Canton isn’t the only municipality facing a budget crunch in its attempts to satisfy the nationwide FCC narrowbanding mandate. Local governments throughout the nation have been forced to slash operating budgets as monies from states and federal agencies increasingly wither and local tax revenues decrease.
Gallant said he had eight radios and eight pagers that had to be bought because they were older and not capable of being adapted. “It’s a financial issue more than anything,” Gallant said. “We’re a small town. We have older trucks which constantly need maintenance. When my budget runs out, we have to hope there are no breakdowns.”
Deadline Must Be Met
The FCC narrowbanding effort began nearly 20 years ago, when the initiative was called “Refarming.” The rules require all public safety and business land mobile radio systems operating on spectrums between 150 MHz and 174MHz and, additionally, between 421 MHz and 512 MHz transition from 25 kHz technology to 12.5 kHz technology.
By “narrowing” the bandwidth, the FCC says it will allow additional as well as more efficient channel access and capacity within the same radio spectrum. The cost to upgrade equipment, however minimal when the mandate was issued in 2006, is presenting serious issues for some cash-strapped municipalities.
The 2013 deadline, says the FCC, will not be adjusted. Those who don’t meet the deadline face FCC enforcement which could include “admonishment, monetary fines, or loss of license,” according to the FCC Web page dedicated to the narrowbanding transition.
The FCC does not require analog-to-digital upgrades as part of its mandate as long as the 12.5 kHz requirement is met by schools (including school buses), transportation departments, mass-transit agencies, and community watches in addition to public safety radio systems.
‘Plenty of Notice’
While the mandate might present financial hardship for some communities, others upgraded equipment when finances were more plentiful. Allen Caldwell, senior advisor for government relations for the International Association of Firefighters, said his organization has been alerting its members about the upgrade since 2006.

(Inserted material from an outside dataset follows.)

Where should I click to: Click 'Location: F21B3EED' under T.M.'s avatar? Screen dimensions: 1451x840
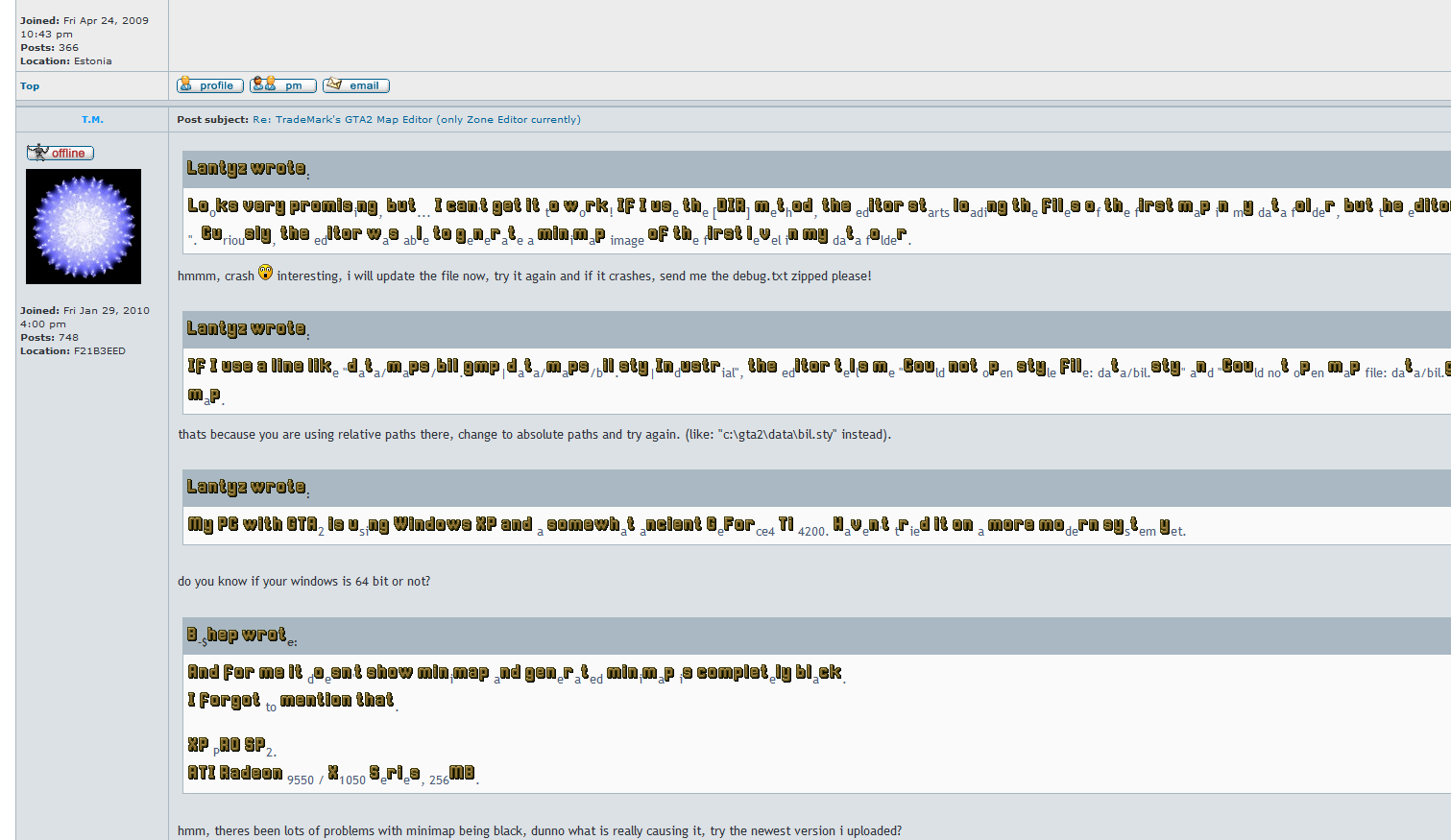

Fire Chief Ron Smith runs the fire department in John Day, Oregon, which has 12 volunteer members. About five years ago, Smith said the department bought new equipment and made sure at that time the radios were narrowband capable.
“We knew this was coming for several years,” Smith said. “Even if you have to phase radios in for three to four years, you could lower the costs.”
Smith said the cost to narrowband his equipment was just $500.